Job Summary:
We are seeking a skilled and motivated Data Engineer with expertise in Scala, SQL, and Hadoop to join our dynamic team. In this role, you will design, develop, and maintain scalable data pipelines and systems to process large datasets. You will collaborate with cross-functional teams to deliver high-quality solutions for data storage, transformation, and analytics.
Key Responsibilities:
1. Data Pipeline Development
· Design, build, and optimize scalable data pipelines using Scala and Hadoop frameworks.
· Implement ETL processes for ingesting, transforming, and storing data from various sources
2. Data Analysis and Query Optimization
· Write and optimize complex SQL queries for efficient data retrieval and transformation.
· Troubleshoot and resolve performance issues in queries and data workflows.
3. Big Data Ecosystem Management
· Manage Hadoop-based data infrastructure, including HDFS, Hive, and related components.
· Monitor system performance and optimize resource utilization in a distributed environment.
4. Collaboration and Problem Solving
· Work closely with data analysts, data scientists, and business stakeholders to understand requirements and translate them into technical solutions.
· Provide technical guidance and best practices for data engineering within the team.
5. Automation and Monitoring
· Develop scripts and tools to automate repetitive tasks and enhance system monitoring.
· Ensure data quality and consistency through validation and monitoring mechanisms.
6. Documentation and Compliance
· Document technical solutions, workflows, and processes to ensure knowledge sharing and reproducibility.

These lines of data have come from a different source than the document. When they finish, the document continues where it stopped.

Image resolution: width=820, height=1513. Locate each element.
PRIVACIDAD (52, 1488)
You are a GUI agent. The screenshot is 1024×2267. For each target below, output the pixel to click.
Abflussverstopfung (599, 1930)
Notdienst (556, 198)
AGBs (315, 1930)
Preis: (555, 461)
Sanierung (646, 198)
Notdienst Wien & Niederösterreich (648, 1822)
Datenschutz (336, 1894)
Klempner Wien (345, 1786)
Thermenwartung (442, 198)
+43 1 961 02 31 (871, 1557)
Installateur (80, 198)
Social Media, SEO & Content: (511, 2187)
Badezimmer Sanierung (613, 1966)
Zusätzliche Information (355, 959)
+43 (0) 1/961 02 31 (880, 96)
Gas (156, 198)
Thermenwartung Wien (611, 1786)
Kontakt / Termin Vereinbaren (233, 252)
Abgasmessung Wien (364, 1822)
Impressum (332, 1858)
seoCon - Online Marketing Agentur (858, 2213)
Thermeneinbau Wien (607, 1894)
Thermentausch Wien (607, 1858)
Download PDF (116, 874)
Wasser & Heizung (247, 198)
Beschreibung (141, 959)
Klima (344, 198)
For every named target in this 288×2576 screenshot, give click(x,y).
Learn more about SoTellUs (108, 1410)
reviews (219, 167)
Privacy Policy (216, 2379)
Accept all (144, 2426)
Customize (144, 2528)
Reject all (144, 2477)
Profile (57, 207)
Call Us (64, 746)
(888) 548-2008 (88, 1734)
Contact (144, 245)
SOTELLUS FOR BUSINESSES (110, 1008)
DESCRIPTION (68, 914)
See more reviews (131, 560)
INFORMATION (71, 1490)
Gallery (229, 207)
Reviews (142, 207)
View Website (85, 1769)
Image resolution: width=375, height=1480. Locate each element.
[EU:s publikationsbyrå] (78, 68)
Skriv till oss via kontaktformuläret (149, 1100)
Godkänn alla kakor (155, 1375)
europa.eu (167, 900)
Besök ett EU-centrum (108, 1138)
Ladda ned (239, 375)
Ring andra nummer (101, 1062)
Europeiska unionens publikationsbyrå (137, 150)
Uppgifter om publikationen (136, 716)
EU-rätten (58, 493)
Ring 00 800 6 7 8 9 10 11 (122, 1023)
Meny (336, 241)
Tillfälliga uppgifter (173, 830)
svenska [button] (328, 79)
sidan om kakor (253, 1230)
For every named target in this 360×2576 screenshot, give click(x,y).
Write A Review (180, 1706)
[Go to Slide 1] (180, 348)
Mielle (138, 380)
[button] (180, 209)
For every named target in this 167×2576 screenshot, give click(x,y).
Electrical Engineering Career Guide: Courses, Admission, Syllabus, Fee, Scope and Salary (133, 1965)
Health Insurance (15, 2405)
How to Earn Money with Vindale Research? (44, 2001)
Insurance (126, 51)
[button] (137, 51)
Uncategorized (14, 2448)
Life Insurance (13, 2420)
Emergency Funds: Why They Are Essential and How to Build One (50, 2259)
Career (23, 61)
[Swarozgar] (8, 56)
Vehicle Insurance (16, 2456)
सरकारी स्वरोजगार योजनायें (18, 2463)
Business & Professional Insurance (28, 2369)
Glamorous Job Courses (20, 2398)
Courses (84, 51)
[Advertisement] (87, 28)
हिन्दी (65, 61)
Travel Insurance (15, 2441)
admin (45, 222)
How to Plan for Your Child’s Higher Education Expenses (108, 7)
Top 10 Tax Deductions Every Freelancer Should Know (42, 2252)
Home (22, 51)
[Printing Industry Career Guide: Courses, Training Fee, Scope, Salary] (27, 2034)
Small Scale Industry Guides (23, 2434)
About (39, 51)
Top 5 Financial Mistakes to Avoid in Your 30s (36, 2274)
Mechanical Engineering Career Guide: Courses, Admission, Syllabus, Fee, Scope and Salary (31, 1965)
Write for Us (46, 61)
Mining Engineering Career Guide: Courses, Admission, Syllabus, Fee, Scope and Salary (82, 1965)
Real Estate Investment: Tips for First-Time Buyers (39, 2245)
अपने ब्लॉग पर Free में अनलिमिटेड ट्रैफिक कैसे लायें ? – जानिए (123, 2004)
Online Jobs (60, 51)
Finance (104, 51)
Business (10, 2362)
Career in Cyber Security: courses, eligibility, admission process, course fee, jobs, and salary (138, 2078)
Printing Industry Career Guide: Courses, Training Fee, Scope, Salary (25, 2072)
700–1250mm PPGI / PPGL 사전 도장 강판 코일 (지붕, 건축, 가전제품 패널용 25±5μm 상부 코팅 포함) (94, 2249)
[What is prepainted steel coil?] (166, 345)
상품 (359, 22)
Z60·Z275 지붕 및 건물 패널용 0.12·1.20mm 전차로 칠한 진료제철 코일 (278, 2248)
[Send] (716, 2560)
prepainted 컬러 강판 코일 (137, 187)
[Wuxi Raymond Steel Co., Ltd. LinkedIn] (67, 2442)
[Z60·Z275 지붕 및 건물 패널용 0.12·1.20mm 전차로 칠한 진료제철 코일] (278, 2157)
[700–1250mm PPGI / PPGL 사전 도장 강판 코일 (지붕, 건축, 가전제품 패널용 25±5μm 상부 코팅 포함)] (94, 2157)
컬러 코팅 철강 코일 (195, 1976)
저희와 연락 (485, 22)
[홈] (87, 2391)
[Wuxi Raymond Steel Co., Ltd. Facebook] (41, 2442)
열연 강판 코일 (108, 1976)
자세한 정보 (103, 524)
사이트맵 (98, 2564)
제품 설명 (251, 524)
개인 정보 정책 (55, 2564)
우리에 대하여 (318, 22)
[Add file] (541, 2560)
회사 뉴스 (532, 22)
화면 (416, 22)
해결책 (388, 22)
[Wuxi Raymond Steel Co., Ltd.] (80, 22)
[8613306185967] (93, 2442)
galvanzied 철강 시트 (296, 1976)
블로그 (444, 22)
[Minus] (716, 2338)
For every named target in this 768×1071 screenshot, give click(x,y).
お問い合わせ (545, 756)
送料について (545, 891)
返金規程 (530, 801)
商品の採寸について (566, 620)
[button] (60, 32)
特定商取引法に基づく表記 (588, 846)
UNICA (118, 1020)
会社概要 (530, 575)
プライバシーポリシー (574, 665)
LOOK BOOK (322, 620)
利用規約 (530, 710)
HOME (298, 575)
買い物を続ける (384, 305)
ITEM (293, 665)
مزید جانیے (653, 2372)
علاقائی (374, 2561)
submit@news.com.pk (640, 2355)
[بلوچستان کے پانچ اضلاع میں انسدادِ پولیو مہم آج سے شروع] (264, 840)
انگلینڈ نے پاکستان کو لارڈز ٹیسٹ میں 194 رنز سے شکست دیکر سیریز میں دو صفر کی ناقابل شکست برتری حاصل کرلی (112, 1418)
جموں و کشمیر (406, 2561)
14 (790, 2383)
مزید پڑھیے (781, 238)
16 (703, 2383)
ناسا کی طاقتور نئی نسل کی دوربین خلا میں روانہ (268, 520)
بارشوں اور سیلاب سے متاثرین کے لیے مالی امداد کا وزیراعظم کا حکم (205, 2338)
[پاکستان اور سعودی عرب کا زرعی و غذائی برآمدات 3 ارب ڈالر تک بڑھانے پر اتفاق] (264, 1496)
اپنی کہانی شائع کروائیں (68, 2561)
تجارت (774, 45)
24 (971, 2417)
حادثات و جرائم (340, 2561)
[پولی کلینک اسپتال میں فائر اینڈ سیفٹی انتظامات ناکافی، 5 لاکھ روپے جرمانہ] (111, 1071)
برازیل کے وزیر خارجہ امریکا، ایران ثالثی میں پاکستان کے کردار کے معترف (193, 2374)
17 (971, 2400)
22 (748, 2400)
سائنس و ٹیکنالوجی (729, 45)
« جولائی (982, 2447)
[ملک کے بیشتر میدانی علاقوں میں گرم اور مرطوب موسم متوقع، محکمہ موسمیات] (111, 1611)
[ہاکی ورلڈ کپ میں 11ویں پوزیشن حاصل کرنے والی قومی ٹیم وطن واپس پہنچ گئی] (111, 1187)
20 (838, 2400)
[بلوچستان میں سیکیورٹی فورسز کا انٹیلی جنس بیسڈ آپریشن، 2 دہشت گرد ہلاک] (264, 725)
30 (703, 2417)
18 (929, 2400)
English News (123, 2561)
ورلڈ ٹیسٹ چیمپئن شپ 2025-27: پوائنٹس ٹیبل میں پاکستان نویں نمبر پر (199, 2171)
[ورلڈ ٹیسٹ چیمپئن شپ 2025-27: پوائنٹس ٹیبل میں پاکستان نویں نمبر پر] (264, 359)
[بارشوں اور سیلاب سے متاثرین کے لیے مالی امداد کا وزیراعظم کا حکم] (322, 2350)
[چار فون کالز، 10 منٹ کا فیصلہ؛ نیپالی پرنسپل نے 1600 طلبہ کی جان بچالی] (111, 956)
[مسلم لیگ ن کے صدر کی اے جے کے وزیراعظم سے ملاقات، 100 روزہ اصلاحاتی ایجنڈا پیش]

· Ensure compliance with data governance and security policies.
Skills and Qualifications:
Technical Skills:
· Proficiency in Scala programming and functional programming principles.
· Strong SQL skills, including query optimization and database design.
· Hands-on experience with Hadoop ecosystem tools such as HDFS, Hive, YARN, and MapReduce.
· Familiarity with other big data tools like Spark, Kafka, or Flink is a plus.